From the Bible, Luke 14:1-14
One Sabbath, when Jesus went to eat in the house of a prominent Pharisee, he was being carefully watched. There in front of him was a man suffering from dropsy [his limbs are swollen with excess body fluids]. Jesus asked the Pharisees and experts in the law, "Is it lawful to heal on the Sabbath or not?" But they remained silent. So taking hold of the man, he healed him and sent him away.
Then he asked them, "If one of you has a son or an ox that falls into a well on the Sabbath day, will you not immediately pull him out?" And they had nothing to say.
When he noticed how the guests picked the places of honor at the table, he told them this parable: "When someone invites you to a wedding feast, do not take the place of honor, for a person more distinguished than you may have been invited. If so, the host who invited both of you will come and say to you, 'Give this man your seat.' Then, humiliated, you will have to take the least important place. But when you are invited, take the lowest place, so that when your host comes, he will say to you, 'Friend, move up to a better place.' Then you will be honored in the presence of all your fellow guests. For everyone who exalts himself will be humbled, and he who humbles himself will be exalted."
Then Jesus said to his host, "When you give a luncheon or dinner, do not invite your friends, your brothers or relatives, or your rich neighbors; if you do, they may invite you back and so you will be repaid. But when you give a banquet, invite the poor, the crippled, the lame, the blind, and you will be blessed. Although they cannot repay you, you will be repaid at the resurrection of the righteous."
Let's face it, how many of us have made it our life's work to encourage equality and fight discrimination in such a way that people quite unlike ourselves become included as our equals within society? When there is nothing in it for us: no recognition, no accolades, and no place of honour at the table?
On a personal level, how often have we invited someone outside our social circle that is marginalized by society to feast with us, making that person our guest of honour? We are not talking about sharing a pew at church together, or rubbing shoulders at a public dinner, or depositing money into the "poor box" for someone else do the charitable works. We are talking about inviting the person home for a meal with us, making that person welcome as one of our circle of family and friends, treating him/her as an equal.

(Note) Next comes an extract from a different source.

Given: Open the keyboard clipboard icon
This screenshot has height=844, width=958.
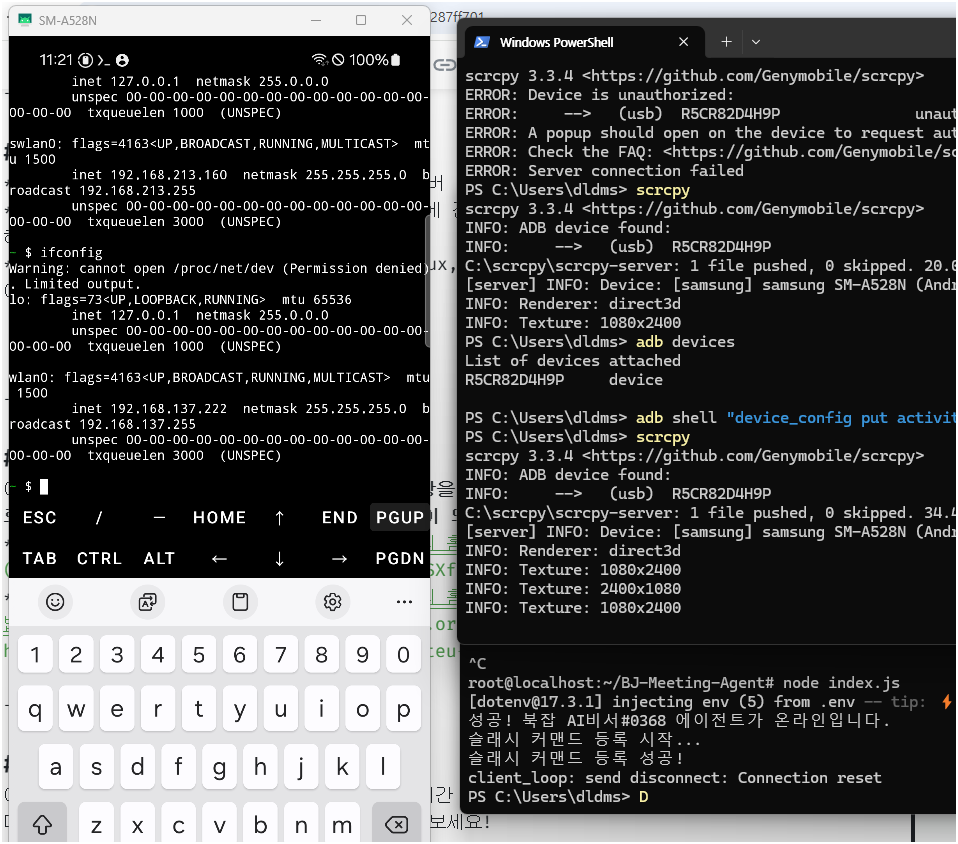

Jesus did. He challenged inequality within his society on a personal level and lived his program in publicly for all to see. And he was quite vocal about it.
On the surface, Jesus can be interpreted as telling the host not to expect repayment for a meal invitation. But it is more than that. Jesus is actually advocating a radical program of egalitarian commensality when Jesus tells the host to invite "the poor, the crippled, the lame, the blind" - those his society has shunned and marginalized - the nobodies, the lowest of the low, and the powerless. Jesus advocates a program where all are equal in the meal shared. He advocates a society with no class distinctions. In ancient Mediterranean culture, the people you partake food with determine your honour and social standing within society [table fellowship]. So to eat with someone of a lower class or an outcast is absurd, if not a very dangerous idea. Some who value their social status and are comfortable in their place in society [social order], and who seek places of honour people found Jesus' program quite threatening. It challenged the class system then as it does today. Even today, Jesus' program challenges the notion of that tight circle of insiders who are "your friends, your brothers or relatives, or your rich neighbours" who can repay you with favours, invitations, jobs and promotions.
It is unlikely Jesus could afford to throw lavish banquets himself, but Jesus used his ability to heal and healed people who could not repay him. Jesus' invitation was for "the poor, the crippled, the lame, the blind" to share in the Kingdom of God, a feast of equals, of open commensality, where there is no distinctions at the table. Jesus broke down barriers by lifting up those shunned by his society and openly embracing them as a true equal. This is the ultimate loving of our neighbour as ourselves.